La Cassazione in tale occasione ha affermato il principio che nemmeno la fusione per incorporazione della società che aveva commesso il reato era servito a scagionare la società incorporante, poiché la fusione per incorporazione “aveva infatti determinato la continuità della società incorporata con l’effetto di far cumulare la responsabilità di quest’ultima con quelle proprie dell’incorporante”. “Trattandosi di un’operazione rimessa alla libera determinazione dei soggetti, la due diligence che deve accompagnare la vicenda modificativa offre in ogni caso alla società incorporante le garanzie – …. – per essere pienamente consapevole dei rischi nell’acquisire una società attinta da illeciti amministrativi”.

La Cassazione ha continuato affermando che “è principio consolidato che, ai fini della punibilità dei reati commessi in parte all’estero, è sufficiente che nel territorio dello Stato si sia verificato anche solo un frammento della condotta, che, seppur privo dei requisiti di idoneità e di inequivoca città richiesti per il tentativo, sia apprezzabile in modo tale da collegare la parte della condotta realizzata in Italia a quella realizzata in territorio estero. A tal fine è stata ritenuta sufficiente l’essersi verificata in Italia anche la sola ideazione del delitto, quantunque la restante condotta sia stata attuata all’estero.”

Nemmeno la formale adozione di un modello organizzativo 231/2001 era stata sufficiente nello specifico a scagionare la S.p.A. italiana, in quanto questo si era dimostrato non idoneo a prevenire il reato presupposto. Infatti, tutte le misure di prevenzione reati adottate dalla S.p.A. erano state dichiarate dal Giudice non idonee a prevenire i reati di corruzione. Nemmeno il modello di organizzazione aziendale era adeguato, in quanto prevedeva “misure preventive solo sulla carta, inoltre era stata riscontrata “l’assenza di alcun tipo di garanzia in grado di impedire o quantomeno rendere più difficile la partecipazione dei rappresentanti della S.p.A. alla complessiva corruzione attuata per aggiudicarsi i vari contratti (quali il comitato di controllo, interna l’audit, ecc.)”
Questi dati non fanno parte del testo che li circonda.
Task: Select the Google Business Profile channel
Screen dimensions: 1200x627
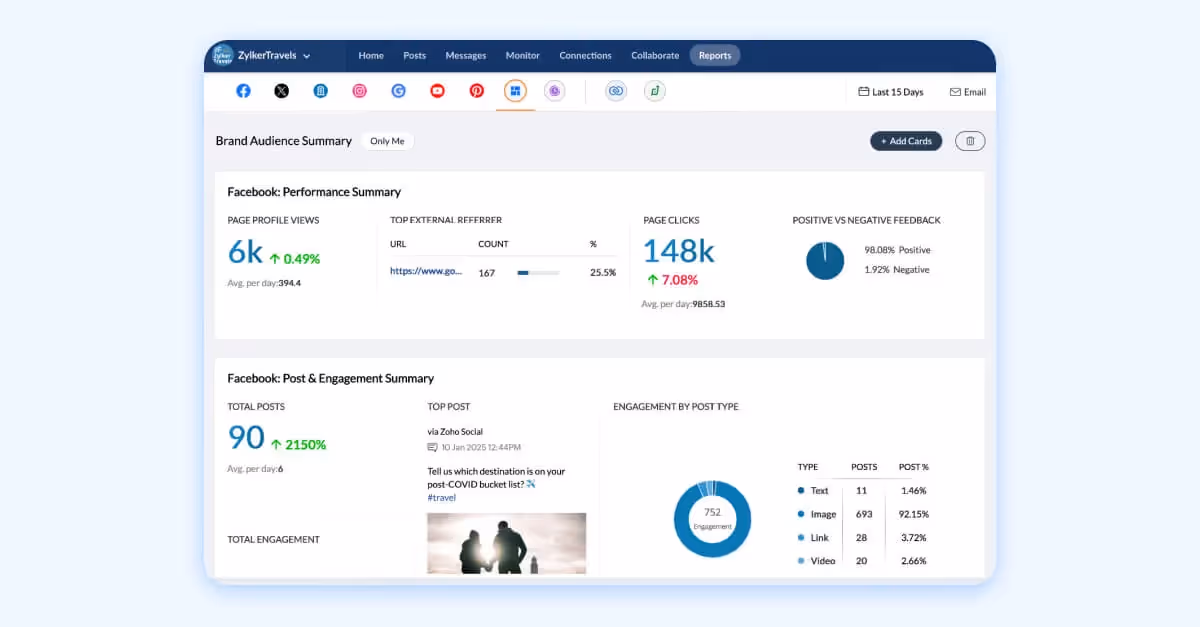Action: pyautogui.click(x=398, y=91)
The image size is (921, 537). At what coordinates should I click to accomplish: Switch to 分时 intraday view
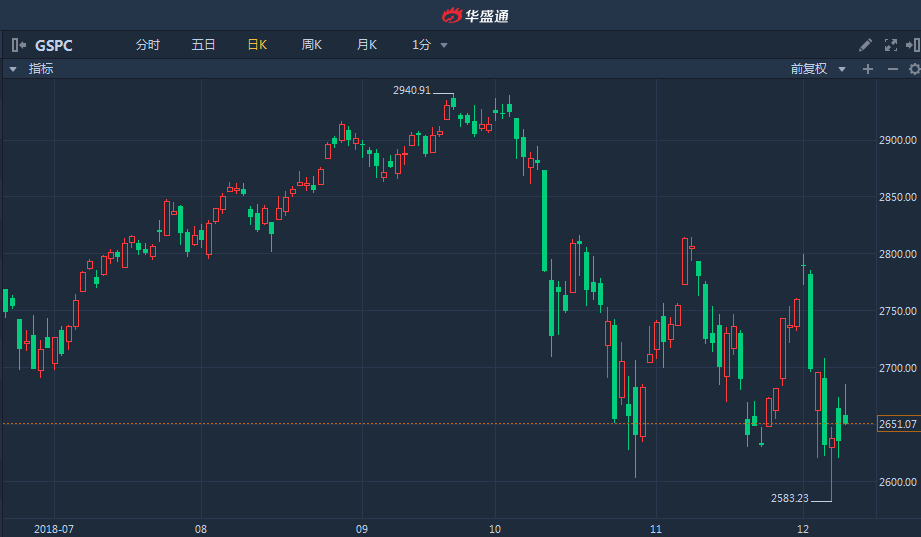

La Corte suprema continua affermando che “la Corte d’appello, dopo aver esaminato le cautele organizzative apprestate e averne stabilito la inidoneità, ha utilizzato quale argomento rafforzativo della sussistenza della responsabilità dell’ente quello di aver adottato una politica aziendale di mero formalismo cartolare (paper compliance policy), come era dato trarre dalla sistematica violazione da parte dei suoi responsabili della normativa penale e dell’entità dei fondi impiegati nelle dazioni corruttive. Invero nel caso in esame, dal giugno 2004 sino al dicembre 2004, nonostante l’azione del modello, si erano susseguite – senza alcuna soluzione di continuità rispetto a quanto avvenuto in precedenza – le attività corruttive realizzate dalla S.p.A. attraverso i suoi intermediari che subivano una sospensione solo a seguito dell’inizio delle investigazioni penali”.

Concludendo, in caso di corruzione, la recente decisione della Cassazione ha così confermato che non valgono come esimenti:

  • ne’ le ipotesi di attuazione all’estero di condotte illecite, qualora anche solo parte della condotta, es. l’ideazione o parte dell’ideazione del disegno criminoso, sia avvenuta in Italia;
  • ne’ fusioni per incorporazione di società che abbiano partecipato all’illecito, infatti si presume che la società incorporante abbia eseguito una accurata diu diligence e sia quindi consapevole dei rischi a cui vada incontro con la fusione, diventando così responsabile degli illeciti compiuti dalla società incorporata;
  • ne’ l’adozione di misure di prevenzione puramente formali e quindi non idonee a prevenire gli illeciti di corruzione (internazionale).

In tal modo l’applicazione della responsabilità penale ex. D.Lgs 231/2001 viene confermata e costantemente ampliata anche a livello di fattispecie internazionale.